A system for recognizing depression through dialogue text analysis includes a data preprocessing module for psychiatric experts' consultation recording data, a depression dialogue text analysis and recognition model training module, and a user depression situation recognition module, which are sequentially connected. Through the depression dialogue recognition model, the invention uses the RoBERTa pre-training model to combine the Bi-LSTM model and the attention mechanism on the basis of traditional text classification, so that the model can divide the text into blocks in a more flexible way, and the model can determine the processing in any direction. The next block of , applies a round-robin mechanism that allows information to be transferred between blocks for the purpose of reading long texts. At the same time, an Attention attention mechanism is added to the output of the model. By distinguishing the importance of different features, ignoring unimportant features, and focusing on important features, keywords can be extracted more accurately in super-long texts, improving Classification accuracy, high accuracy to identify whether the user suffers from depression.

Figure 202110690776

Description

System for analyzing and identifying depression through dialog text
Technical Field
The present invention relates to a system for identifying patients with depression.
Background
In recent years, models based on deep learning have become the mainstream of text classification models, and the main models include RNN, CNN, and the like. Based on these basic depth models, some work has focused on integrating information from different angles into the text classification task and has succeeded. In addition, with the recent exploration and utilization of self-attention mechanism and the development of pre-training model in natural language processing field, the Bert model becomes the most popular and most effective pre-training text classification model at present, and has very excellent performance in text emotion classification field. The language and the dialogue are main data sources for doctors to diagnose and treat mental diseases, and the artificial intelligence technology is applied to the speech semantic analysis of patients, so that the early warning of the mental diseases can be assisted. At present, the automatic speech semantic analysis of clinical interview records of patients has been studied abroad, and the onset condition of mental diseases of young people with high risk factors of mental diseases is predicted within 2.5 years after baseline evaluation. And Facebook assesses user negative emotions, even severe psychological disease tendencies, based on a psycho-robot that learns deep natural language understanding, thereby achieving early identification and early warning of depression.

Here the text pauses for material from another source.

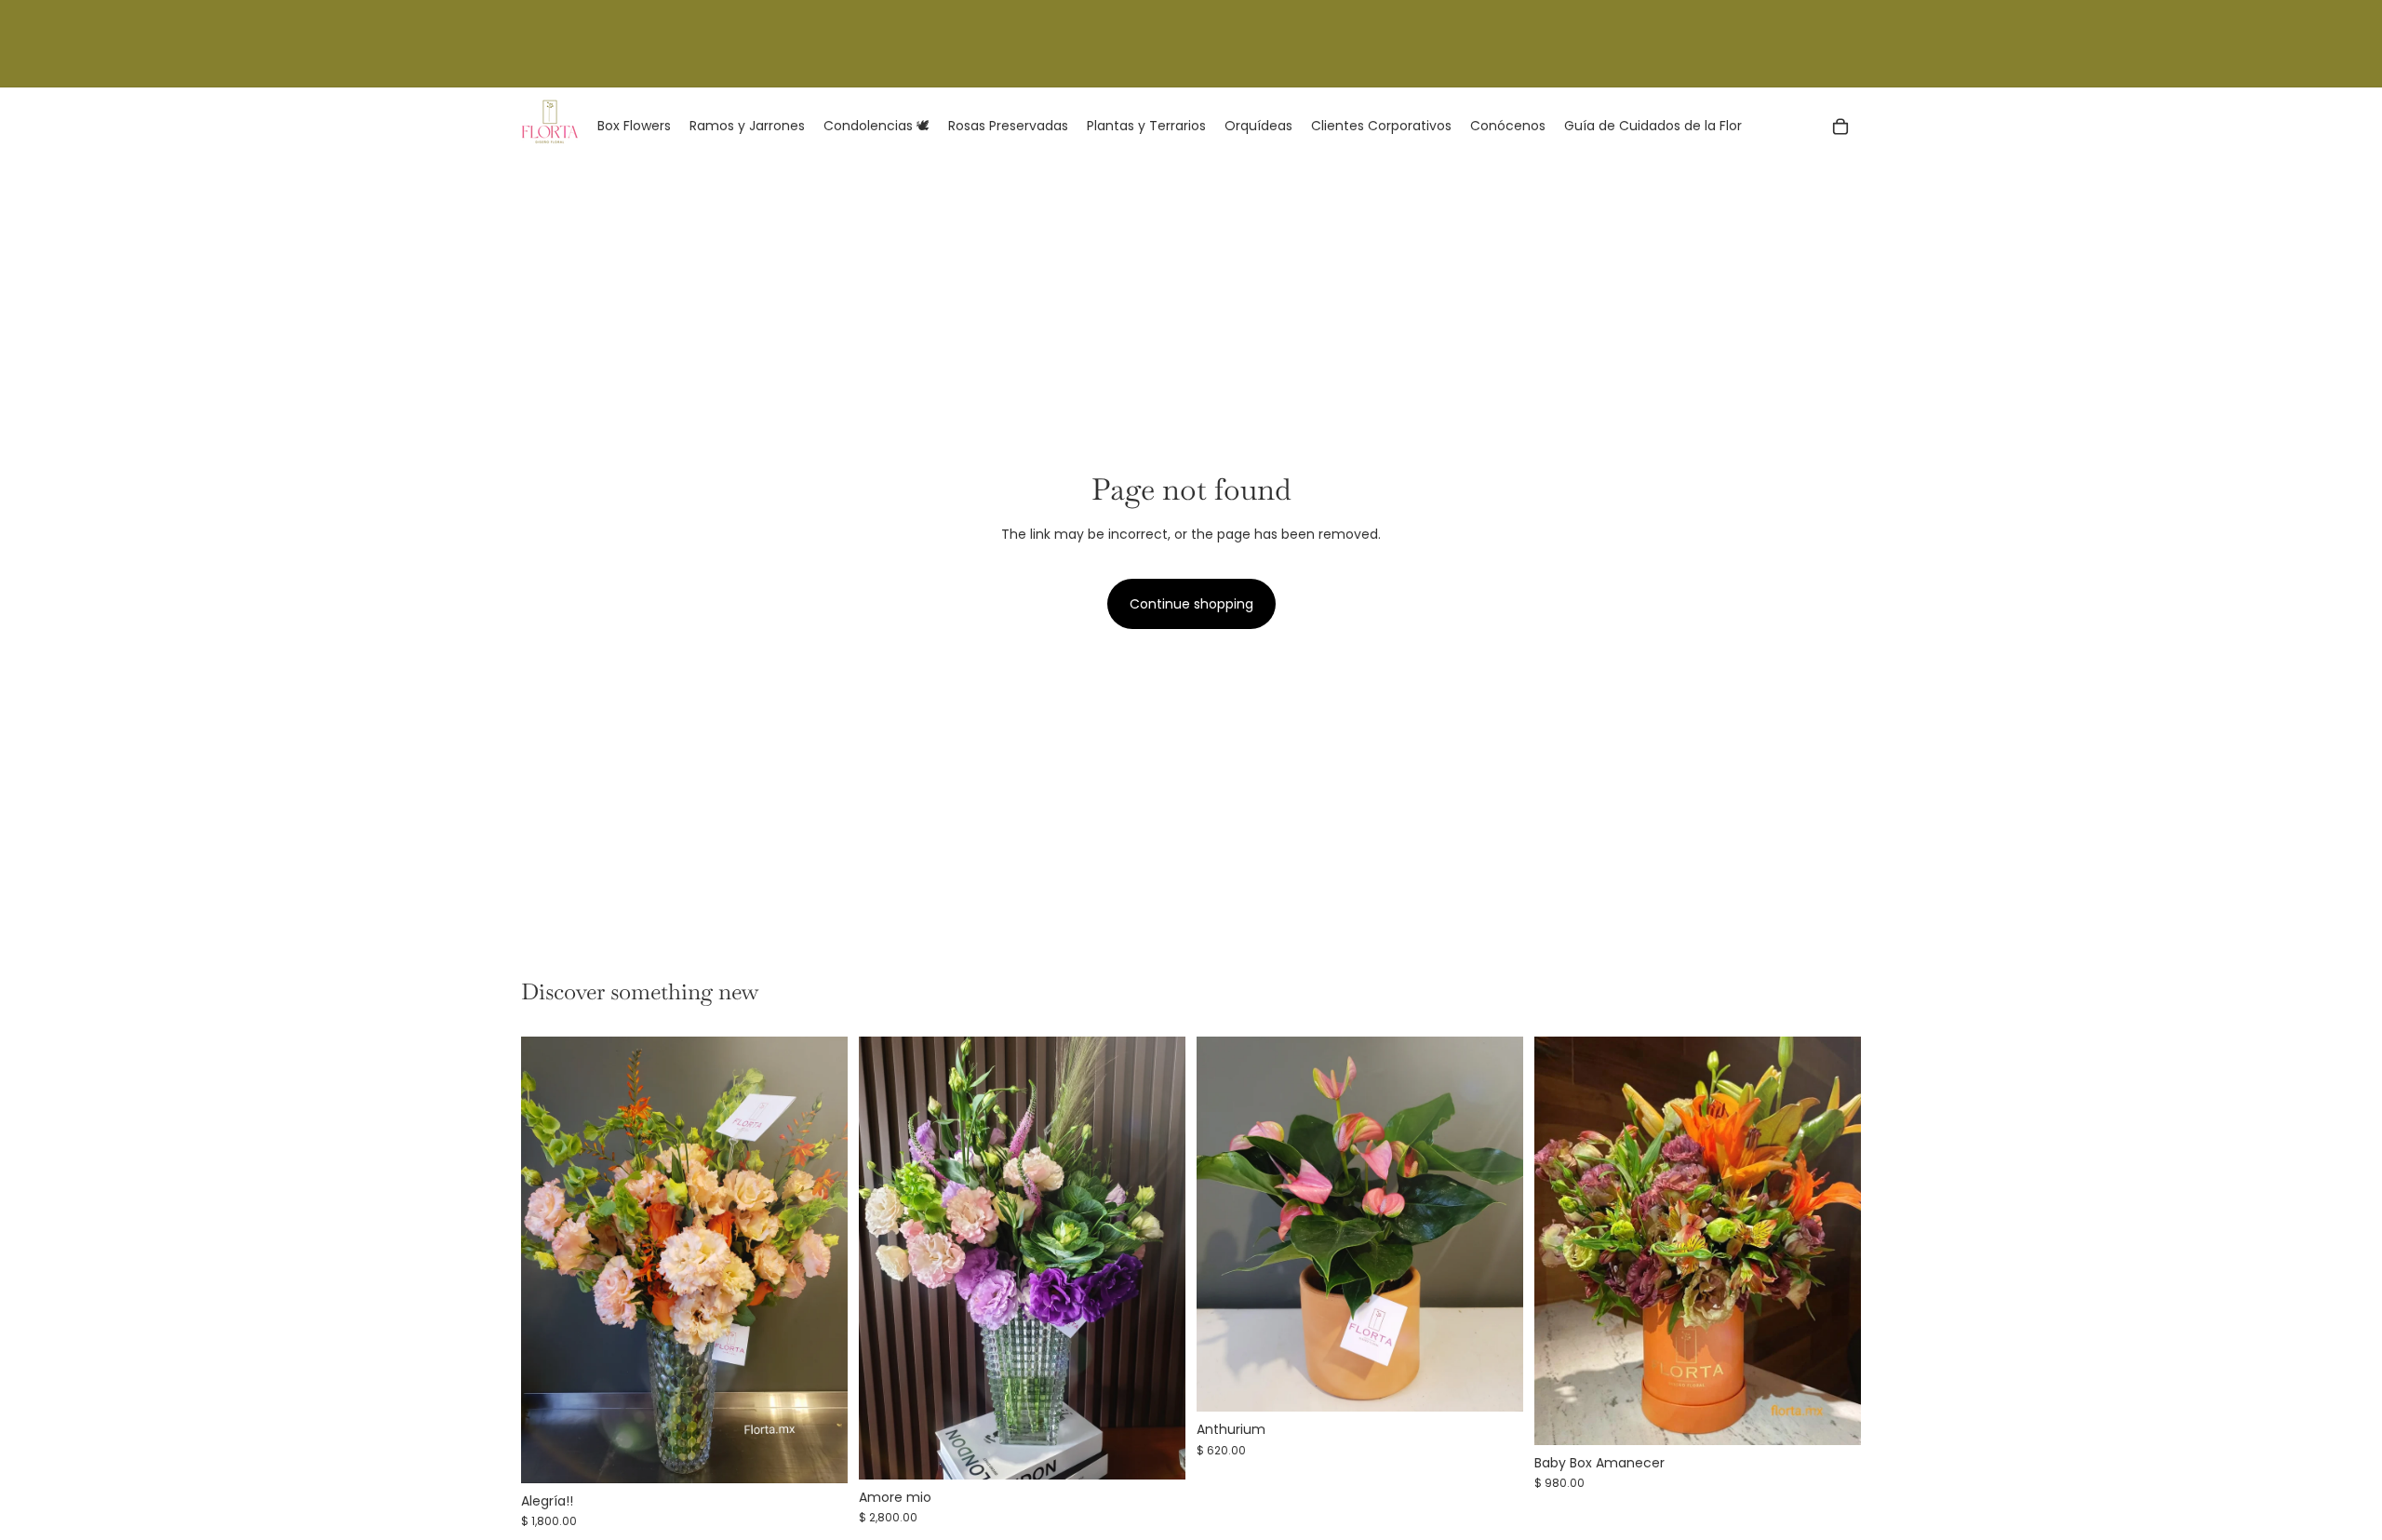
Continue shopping (1191, 604)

At present, no related research for intelligent mental disease screening based on open question and answer by using an artificial intelligence technology exists in China. An efficient deep learning model is to be designed, the question and answer data of an expert doctor and a patient are used as samples, and the designed deep learning model is trained and tested to design the deep learning model with high evaluation accuracy.
Disclosure of Invention
The present invention overcomes the above-mentioned shortcomings of the prior art and provides a method for analyzing and identifying depression by dialog text.
The technical scheme adopted by the invention for solving the technical problems is as follows:
a system for analyzing and identifying depression through dialog texts comprises a mental disease expert inquiry record data preprocessing module, a depression dialog text analysis and identification model training module and a user depression condition identification module which are sequentially connected; wherein
The disease expert inquiry recording data preprocessing module specifically comprises: arranging inquiry records of mental disease experts, and intercepting inquiry core fragments according to individuals; converting the inquiry voice fragments into texts by using a Chinese voice-to-text tool on the market; the erroneous content of the corrected speech recognition result is manually checked.

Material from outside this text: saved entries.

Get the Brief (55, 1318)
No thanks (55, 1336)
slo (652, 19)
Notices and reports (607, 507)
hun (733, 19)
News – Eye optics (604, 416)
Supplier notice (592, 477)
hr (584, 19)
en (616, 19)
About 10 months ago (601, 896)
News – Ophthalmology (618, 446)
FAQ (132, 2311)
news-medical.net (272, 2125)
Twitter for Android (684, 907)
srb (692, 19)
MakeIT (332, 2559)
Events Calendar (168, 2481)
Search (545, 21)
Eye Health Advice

The depression dialogue text analysis recognition model training module specifically comprises:
1) and extracting a text data set obtained by the disease expert interrogation recording data preprocessing module, extracting a diagnosis result of a person to which the text belongs as a label, and corresponding the text and the label to complete the production of a training set, a verification set and a test set.

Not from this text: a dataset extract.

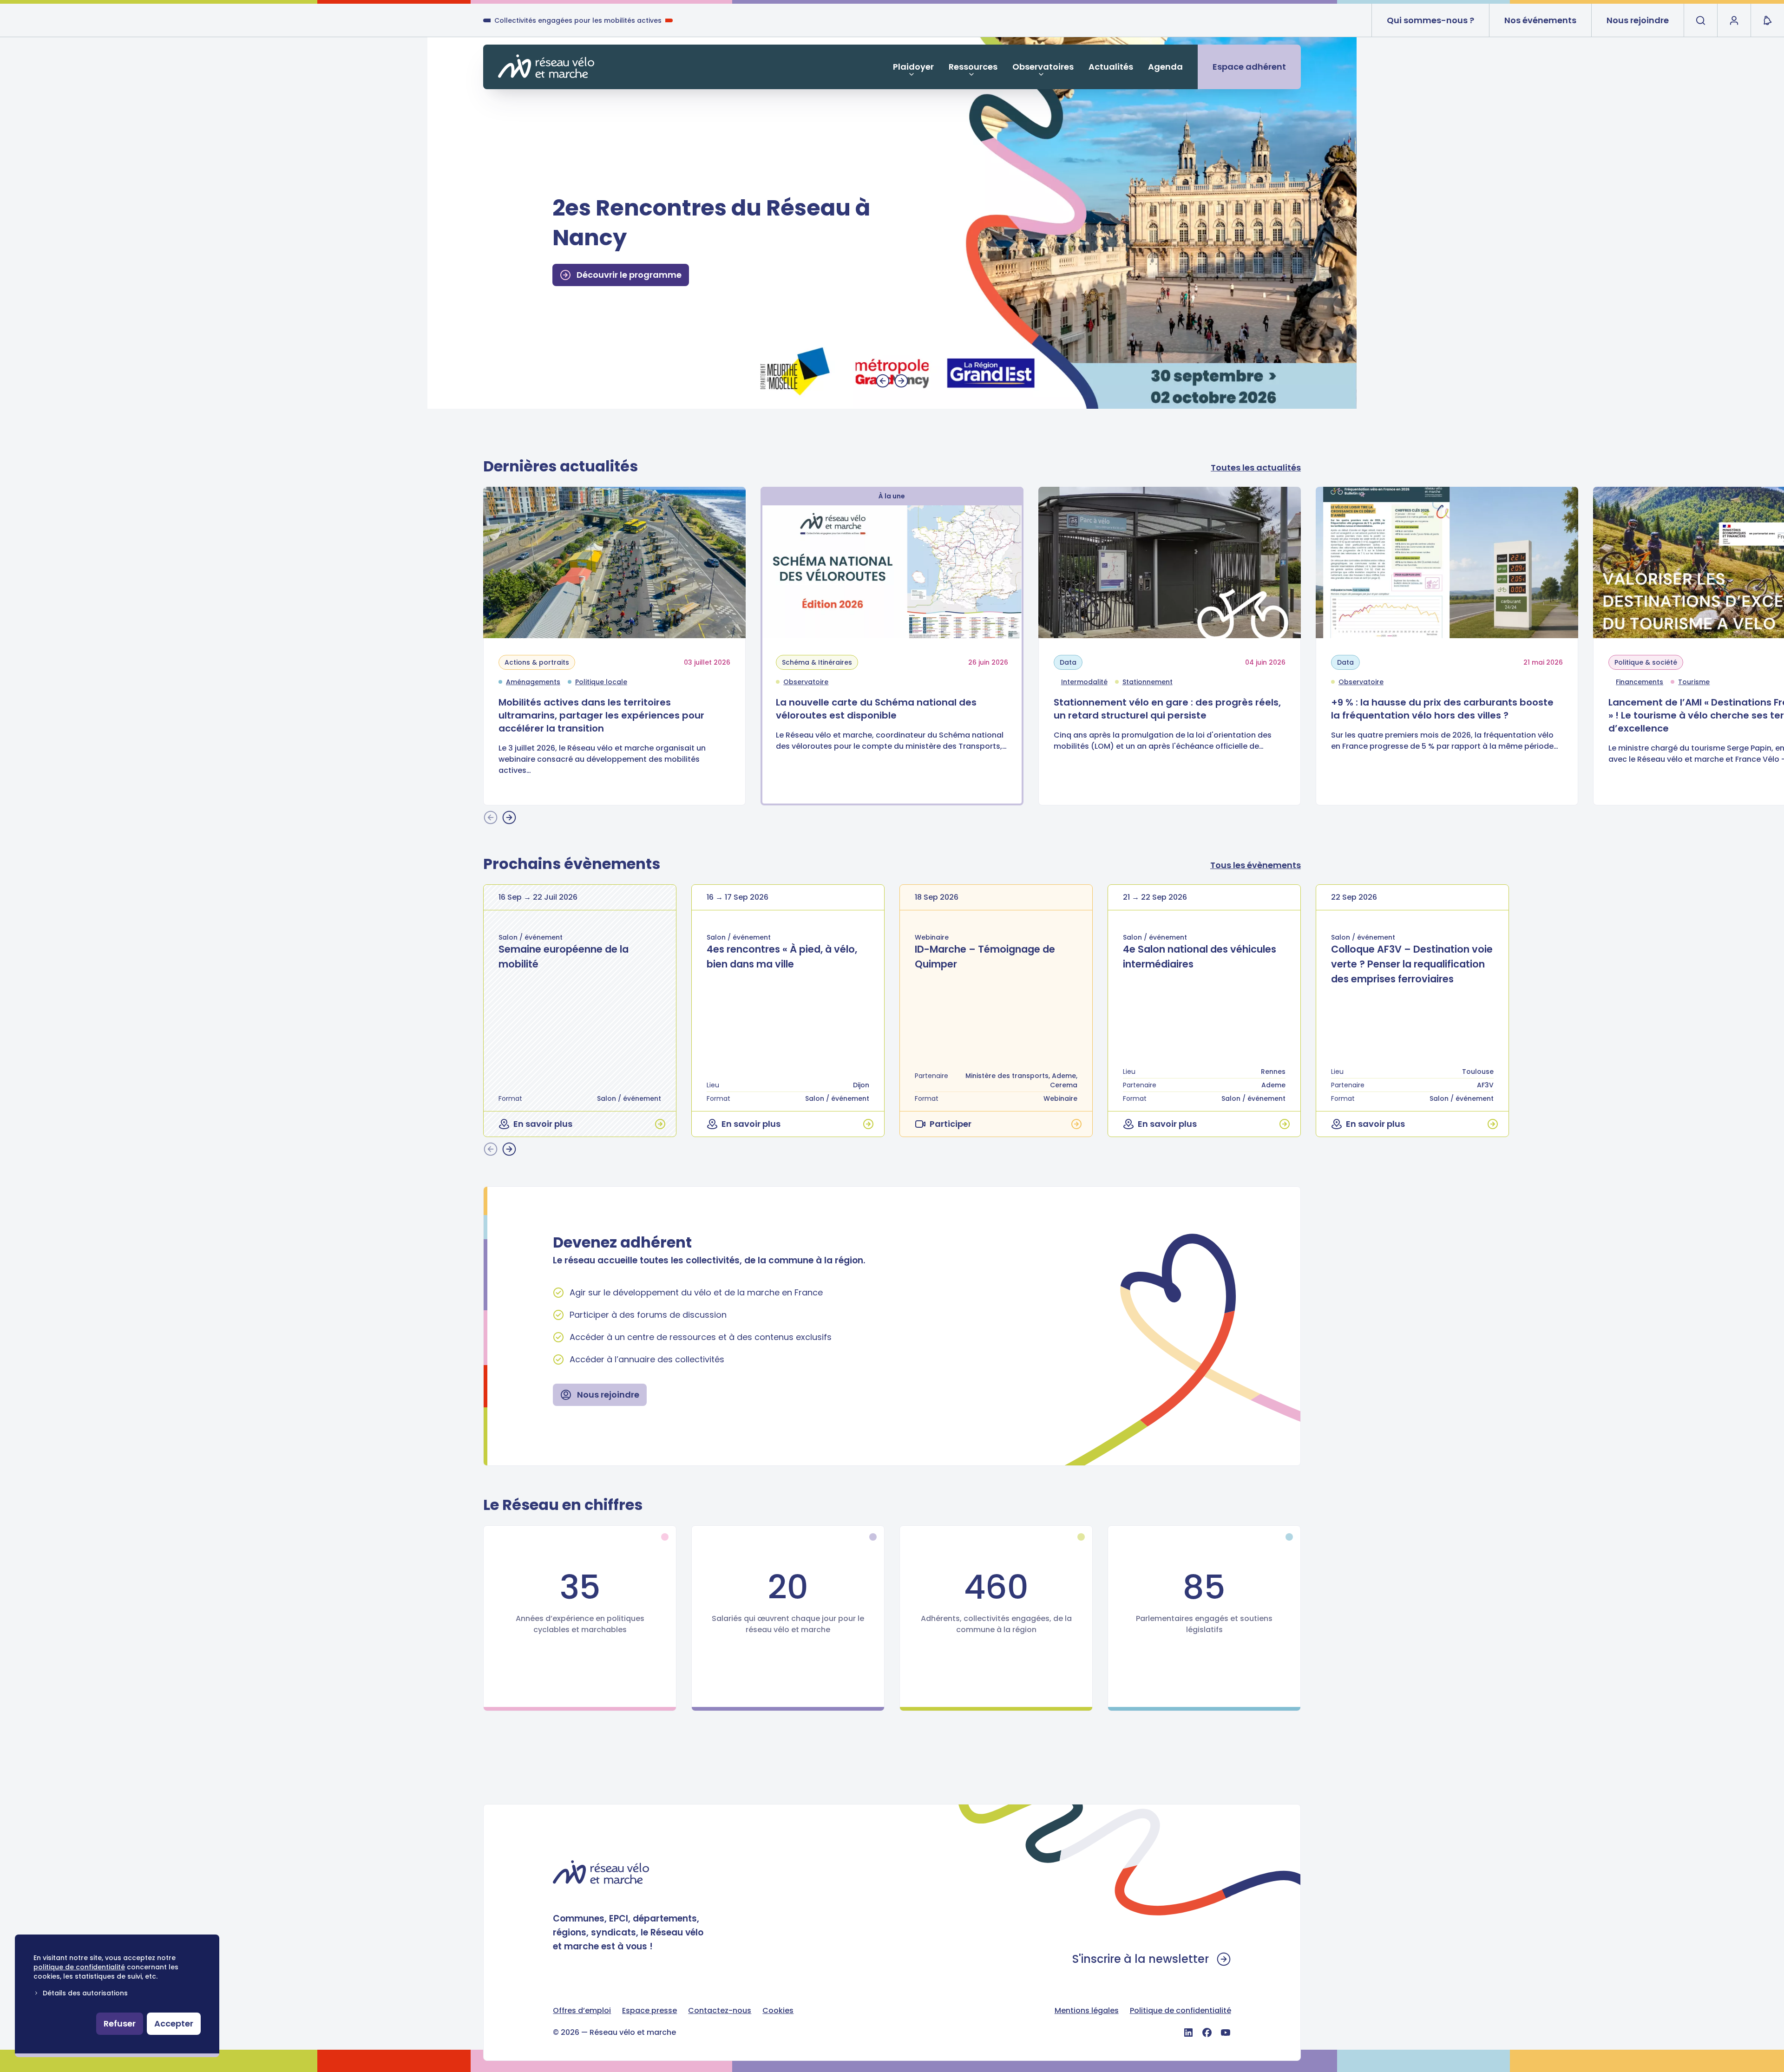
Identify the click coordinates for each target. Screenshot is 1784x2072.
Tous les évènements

2) And (3) building a Bi-LSTM + Attention + RoBERTA-wwm-ext-large text classification model, setting the number of neurons of a Bi-LSTM hidden layer to be 256, and outputting results of 0 and 1 (whether depression exists).
3) And constructing a binary cross entropy loss function. The formula of the loss function is shown as (1-1).
Figure BDA0003126627140000021
4) And (3) inputting the built depression recognition model by using the training set long dialog text and the label as input signals, and training by adopting a RoBERTA-wwm-ext-large Chinese pre-training model to change the dialog text into a 768-dimensional word vector. The word vector is input into the Bi-LSTM layer, and the output vector of each time sequence is input into the Attention layer. The Attention layer calculates the weight of each time sequence, weights all time sequence vectors, takes the result as a characteristic vector, and selects a Softmax function to classify to obtain an output signal, namely whether the depression exists or not.
The user depression condition identification module selects conversation audio to be diagnosed and converts the conversation audio into a conversation text; and loading the depression recognition model stored in the depression dialogue text analysis recognition model training module, and inputting dialogue long text information to obtain a judgment result.
The invention has the following beneficial effects:
(1) identifying with high accuracy whether a user has depression;
(2) the extraction of the key words of the ultra-long dialog text is more accurate, and the recognition effect is greatly improved;
(3) the composite model is superior to the individual models in effect.
Drawings
Fig. 1 is a general flow chart for using the present invention.
Fig. 2 is a structural diagram of a depression recognition model used in the present invention.
Detailed Description
The technical scheme of the invention is further explained by combining the attached drawings.
A method for analyzing and identifying depression through dialog text comprises a mental disease expert inquiry record data preprocessing module, a depression dialog text analysis and identification model training module and a user depression condition identification module which are sequentially connected;
the disease expert inquiry recording data preprocessing module specifically comprises: arranging inquiry records of mental disease experts, and intercepting inquiry core fragments according to individuals; converting the inquiry voice fragments into texts by using a Chinese voice-to-text tool on the market; the erroneous content of the corrected speech recognition result is manually checked.
The depression dialogue text analysis recognition model training module specifically comprises:
1) and extracting a text data set obtained by the disease expert interrogation recording data preprocessing module, extracting a diagnosis result of a person to which the text belongs as a label, and corresponding the text and the label to complete the production of a training set, a verification set and a test set.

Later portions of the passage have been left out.